Termination of Asylum (Part: 1)
Grounds of Revocation/Termination of Asylum and Withholding of Removal
Pursuant to INA 208(c)(2) and the regulations, a person granted asylum may have his asylum or withholding of removal revoked under certain circumstances by the AO, 8 C.F.R. 208.24(a) & (b), 1208.24(a) & (b), or the IJ. 8 C.F.R. 1208.28(f), 1208.24(f).
When may Asylee/Withholding status be lost?
Asylee status may be lost in the following circumstances:
- Where there is fraud in the application,
- The application is filed after April 1, 1997 and the person meets one of the categories of ineligibility specified in INA s208(c)(2) or
- The application was filed before April 1, 1997 and the applicant no longer has a well-founded fear because there are changed conditions in the country of origin or the alien has committed any act that would have been grounds for a mandatory denial of asylum under 8 C.F.R. 208.13(c)(2).
Application filed on or after April 1, 1997
The Asylum Office initiates a proceeding to terminate asylum status granted by USCIS when prima facie evidence indicates that at least one (1) of the following circumstances is present:
- There is a showing of fraud in the alien’s application such that he or she was not eligible for asylum at the time it was granted.
- As to an application filed on or after April 1, 1997, one or more of the conditions described in Section 208(c)(2) of the INA exist, summarized below:
- The alien no longer meets the definition of a refugee due to a fundamental change in circumstances.
- The alien is a persecutor, danger to the security of the U.S., described in terrorist grounds of inadmissibility, or firmly resettled in another country or
- The alien was convicted of a particularly serious crime or there are serious reasons to believe the alien committed a serious nonpolitical crime outside the U.S.
- The alien may be removed pursuant to a safe third country agreement.
- The alien voluntarily re-availed him or herself of the protection of the country of feared persecution by returning to such country with the reasonable possibility of obtaining or having obtained permanent resident status with the same rights and obligations of other permanent residents of the country;
- The alien has acquired a new nationality and enjoys the protection of that country.
Application filed before April 1, 1997
As to an application filed before April 1, 1997, the alien no longer has a well-founded fear of persecution due to a change of country conditions in the alien’s country of nationality or last habitual residence, or the alien has committed any act that would have been grounds for a mandatory denial of asylum under 8 C.F.R. 208.13(c)(2), summarized below:
- The alien was convicted of a particularly serious crime.
- The alien was firmly resettled in another country.
- The alien is a danger to national security.
- The alien has been convicted of an aggravated felony.
- The alien order, incited, assisted, or otherwise participated in persecution of others on account of one or more of the five protected grounds.

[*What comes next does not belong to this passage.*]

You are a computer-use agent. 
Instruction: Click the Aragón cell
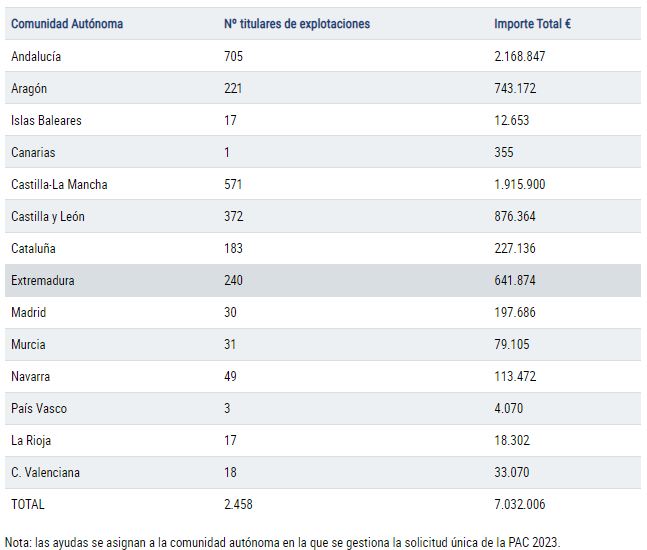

- The alien is involved in terrorist activities as described in INA Section 212(a)(3)(B)(i)(I) [engaged in], (II) [reasonably likely to engage in after entry], and (III) [incited with an intent to cause death or serious bodily harm], unless there are no reasonable ground to believe the asylee is a danger to national security.
- Termination of asylum status for the principal asylee results in termination of any derivative status, whether derivative status was gained at the same time of the original asylum grant or through the approval of an I-730, Refugee/Asylee Relative Petition. The termination does not preclude the former derivative from applying for asylum or withholding of rem oval on his or her own. When grounds for termination apply to a derivative alone, the derivative asylum status is terminated without effect on the principal asylee’s status, and documents discussed in this section are issued to the derivative asylee alone.